Dataset:
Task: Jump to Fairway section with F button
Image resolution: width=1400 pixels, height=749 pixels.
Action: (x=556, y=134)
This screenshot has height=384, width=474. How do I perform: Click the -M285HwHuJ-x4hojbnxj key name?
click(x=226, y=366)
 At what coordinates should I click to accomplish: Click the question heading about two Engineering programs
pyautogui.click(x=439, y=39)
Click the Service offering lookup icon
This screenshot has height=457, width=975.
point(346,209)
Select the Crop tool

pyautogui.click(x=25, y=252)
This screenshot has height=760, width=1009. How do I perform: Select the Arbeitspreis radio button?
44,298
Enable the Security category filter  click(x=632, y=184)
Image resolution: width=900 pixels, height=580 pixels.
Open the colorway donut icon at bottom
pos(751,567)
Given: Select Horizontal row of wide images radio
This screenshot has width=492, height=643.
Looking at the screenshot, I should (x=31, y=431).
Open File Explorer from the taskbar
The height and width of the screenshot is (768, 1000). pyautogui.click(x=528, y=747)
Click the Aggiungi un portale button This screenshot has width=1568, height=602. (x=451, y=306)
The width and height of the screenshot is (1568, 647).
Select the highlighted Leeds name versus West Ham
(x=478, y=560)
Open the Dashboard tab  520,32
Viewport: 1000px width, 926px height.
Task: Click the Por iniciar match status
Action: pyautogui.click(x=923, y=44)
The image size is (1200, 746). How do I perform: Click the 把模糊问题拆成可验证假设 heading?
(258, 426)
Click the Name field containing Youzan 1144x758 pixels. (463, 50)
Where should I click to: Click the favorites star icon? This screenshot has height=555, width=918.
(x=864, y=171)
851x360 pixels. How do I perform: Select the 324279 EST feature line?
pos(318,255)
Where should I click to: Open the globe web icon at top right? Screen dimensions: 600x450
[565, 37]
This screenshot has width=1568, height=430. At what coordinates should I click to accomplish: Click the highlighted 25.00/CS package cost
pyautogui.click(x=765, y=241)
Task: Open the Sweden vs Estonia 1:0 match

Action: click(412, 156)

The request:
Copy out the rows above, from the line containing "Open File Explorer from the taskbar" through the line containing "(x=478, y=560)", inclusive, keeping each one unchanged.

Full response:
Open File Explorer from the taskbar
The height and width of the screenshot is (768, 1000). pyautogui.click(x=528, y=747)
Click the Aggiungi un portale button This screenshot has width=1568, height=602. (x=451, y=306)
The width and height of the screenshot is (1568, 647).
Select the highlighted Leeds name versus West Ham
(x=478, y=560)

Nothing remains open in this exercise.